Doveva essere pronto a settembre, ma a quanto pare sono giunte solo nuove anticipazioni sul Masterplan, il piano messo in piedi da Renzi per il Sud. Il Mezzogiorno, boccheggia, secondo lo Svimez e più che linee guida le prime informazioni fornite dal Governo sembrano più inviti rivolti a “coloro che vogliono scrivere con noi una pagina nuova”. In realtà però, delle misure urgenti servono, soprattutto alle aree interne che si ritrovano tagliate fuori dall’asse dello sviluppo.

La Legge di Stabilità ed il Masterplan: focus sul Sannio


Per quanto riguarda il Sannio, ad interessare maggiormente i cittadini e non solo, è l’art. 26 sulle catastrofi naturali ed il suo fondo da 1,5 miliardi che lo accompagna. Fondo che potrebbe essere attivato per la prima volta, anche per risarcire i privati e le aziende colpite dall’alluvione che il 15 ed il 19 ottobre scorso ha messo in ginocchio Benevento e provincia. Per quanto riguarda invece il Masterplan, non si parla espressamente di Sannio ma di progettare il rilancio del Sud anche attraverso alcune infrastrutture che potrebbero attraversare il territorio, come l’Alta Velocità.

Il divario tra Nord e Sud


Bisogna partire da un punto fermo ossia il gap che c'è  tra Nord e Sud.
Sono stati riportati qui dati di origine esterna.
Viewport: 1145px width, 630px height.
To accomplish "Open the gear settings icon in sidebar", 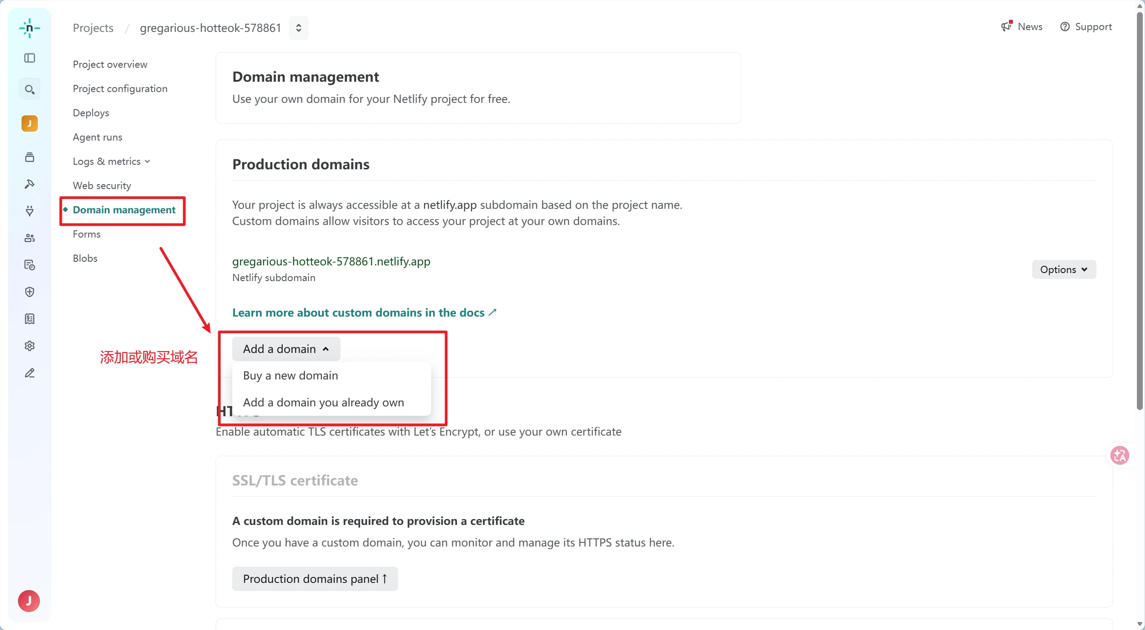I will pos(30,346).
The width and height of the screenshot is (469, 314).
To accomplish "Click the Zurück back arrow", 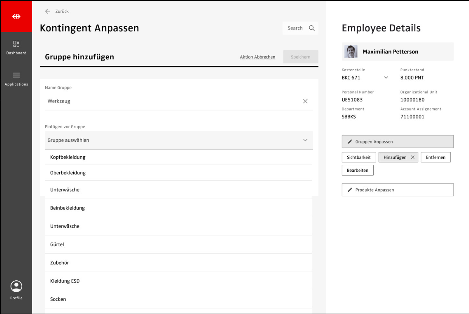I will click(x=48, y=11).
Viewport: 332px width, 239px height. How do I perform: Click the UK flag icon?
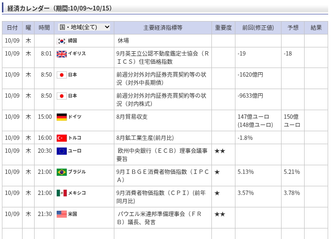click(61, 54)
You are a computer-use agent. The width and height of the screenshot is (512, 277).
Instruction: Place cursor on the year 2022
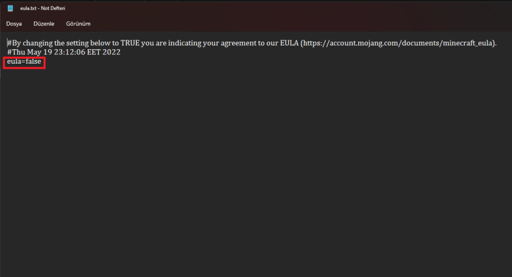[x=111, y=52]
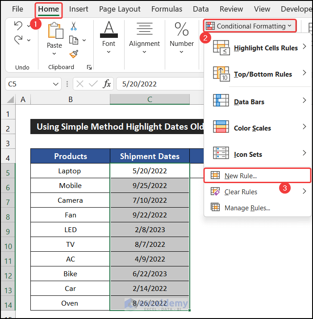Image resolution: width=313 pixels, height=319 pixels.
Task: Click the Redo arrow icon
Action: coord(18,40)
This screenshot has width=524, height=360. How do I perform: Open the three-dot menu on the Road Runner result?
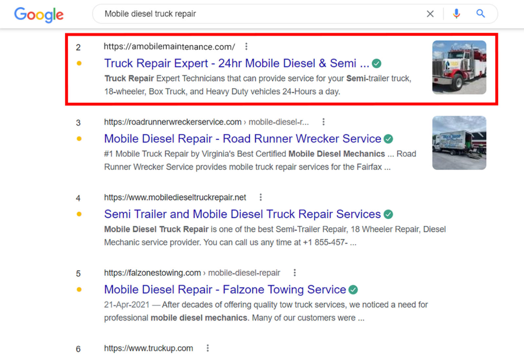[323, 121]
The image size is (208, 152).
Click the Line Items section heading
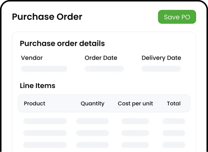click(38, 86)
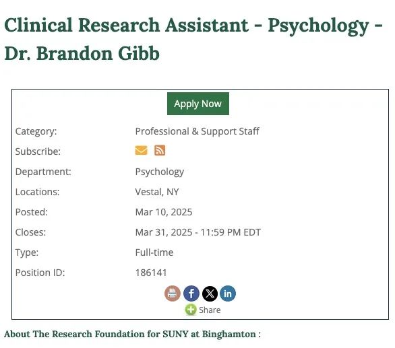Screen dimensions: 395x348
Task: Click the Full-time type value
Action: [x=154, y=252]
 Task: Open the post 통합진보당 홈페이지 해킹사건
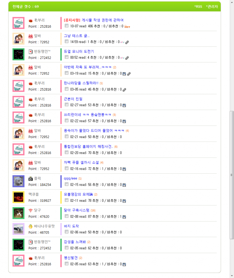pos(89,147)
Solo nel periodo 2001-2013 il divario produzione - reddito tra Mezzogiorno e Centro-Nord si è allargato. Secondo il Governo però “oggi si avvertono alcuni primi segnali positivi: nel secondo trimestre di quest’anno l’occupazione (+2,1% nel Mezzogiorno contro +0,8% in media nazionale) come pure le esportazioni verso i mercati internazionali (+7% al Sud nel primo semestre contro +5% nazionale) sono aumentate in misura maggiore nel Mezzogiorno rispetto alla media nazionale”.
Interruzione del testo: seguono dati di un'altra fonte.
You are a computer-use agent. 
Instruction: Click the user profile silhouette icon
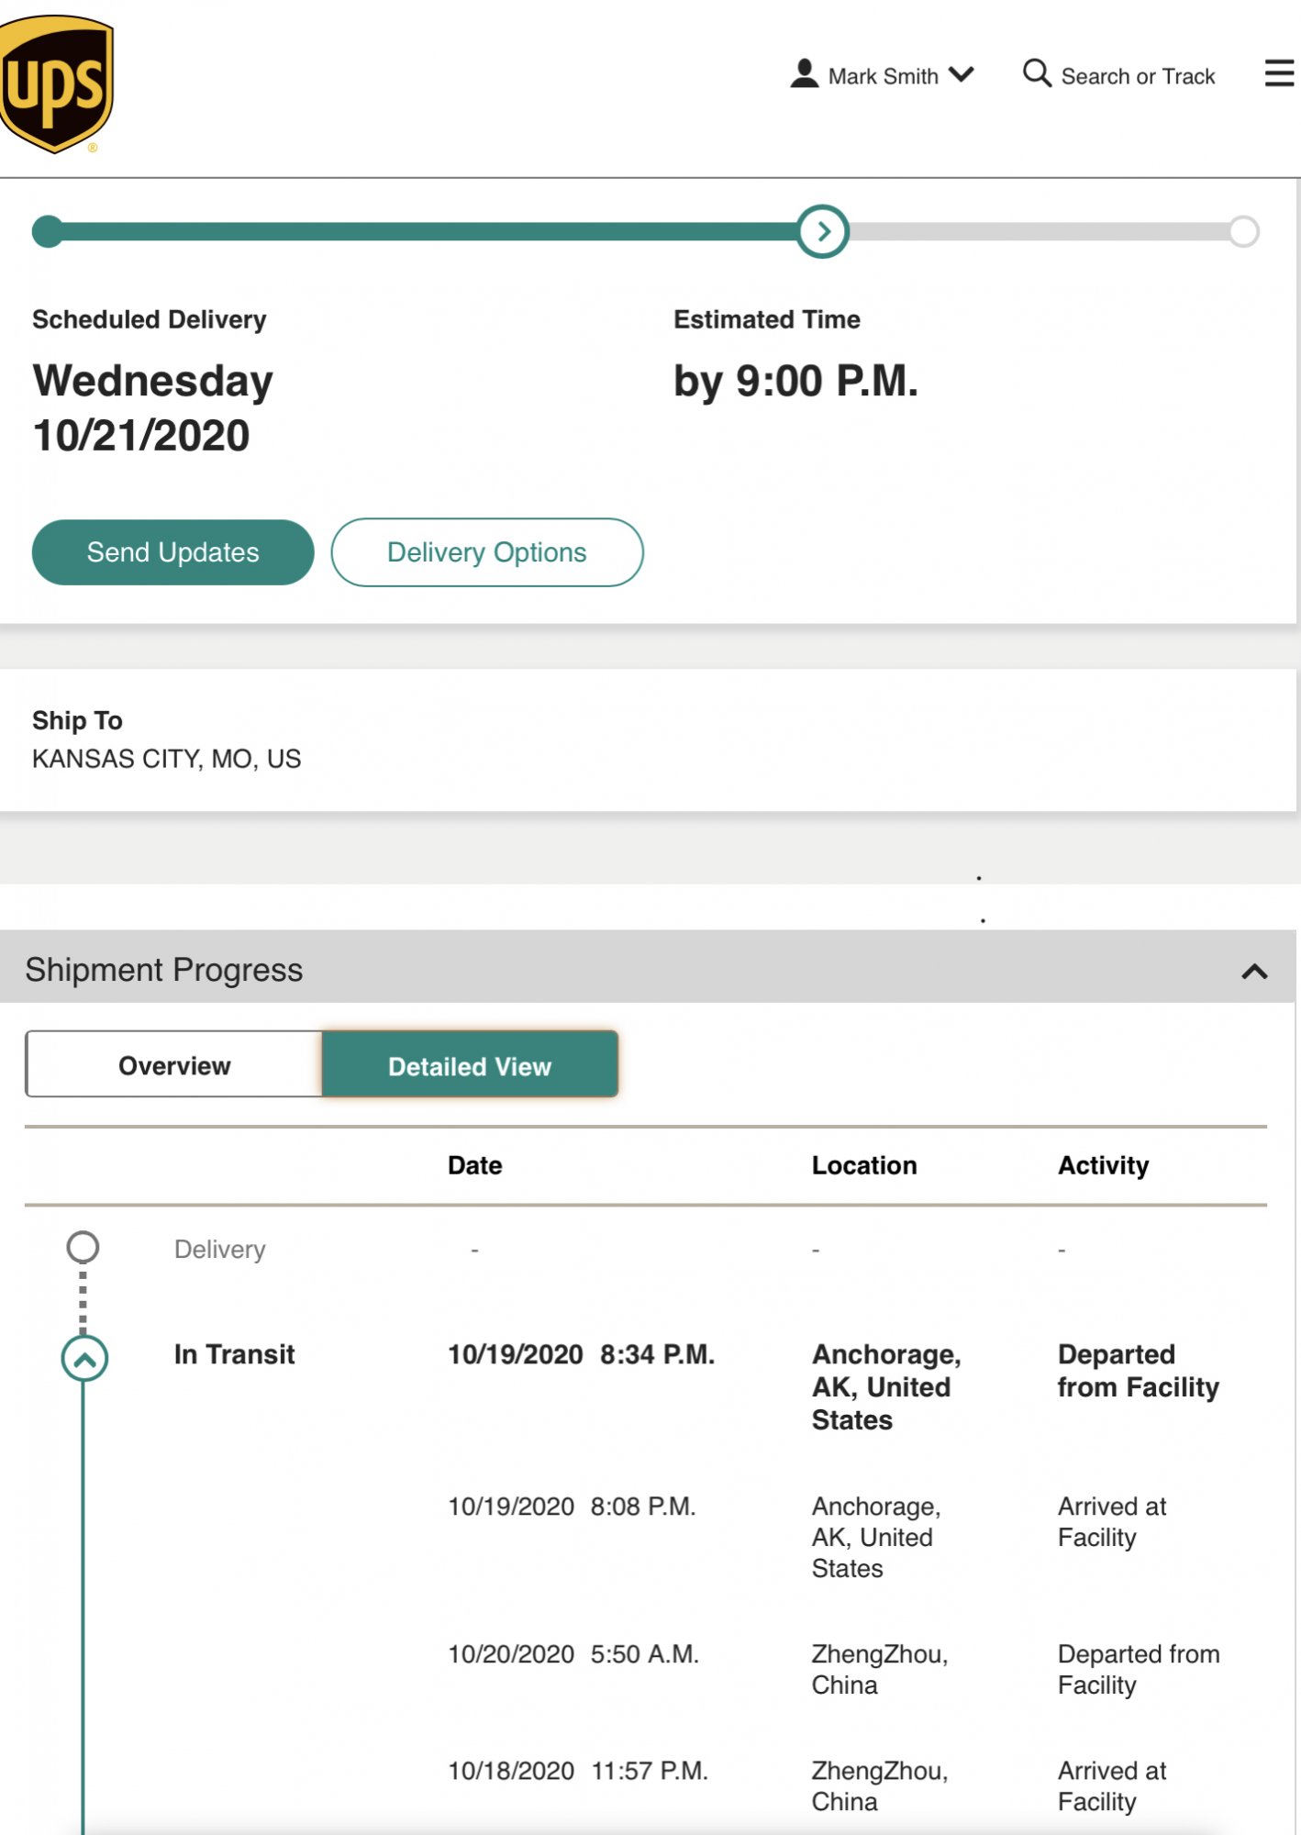pyautogui.click(x=804, y=73)
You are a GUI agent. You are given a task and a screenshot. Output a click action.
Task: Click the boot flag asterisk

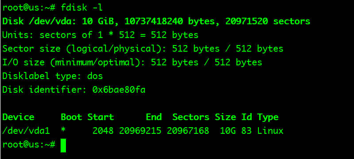[x=63, y=130]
Attenzione però, perchè come spiegano da Palazzo Chigi “il Pil prodotto nel Mezzogiorno è pari solo al 20% del Pil nazionale; la quota del nostro export prodotta nel Sud è ancora più bassa, il 10%; il tasso di occupazione è il 42,6% contro un dato nazionale al 56,3”.

Le misure

Ma cosa serve al Sud per ripartire in maniera reale? Secondo il Governo le infrastrutture ed i servizi con circa 95 miliardi di euro messi a disposizione di un nuovo sviluppo. Insomma, le risorse ci sono ed i segnali sono positivi ma precisano, “si tratta di un progetto che non cala dall’alto le soluzioni ma fa leva sulle capacità e sulla voglia di mettersi in gioco dei cittadini e delle istituzioni meridionali: mettere in movimento la società civile del Mezzogiorno affinché diventi protagonista di una nuova Italia, l’Italia della legalità, della dignità del lavoro, della creatività imprenditoriale, in una parola del progresso economico e civile”.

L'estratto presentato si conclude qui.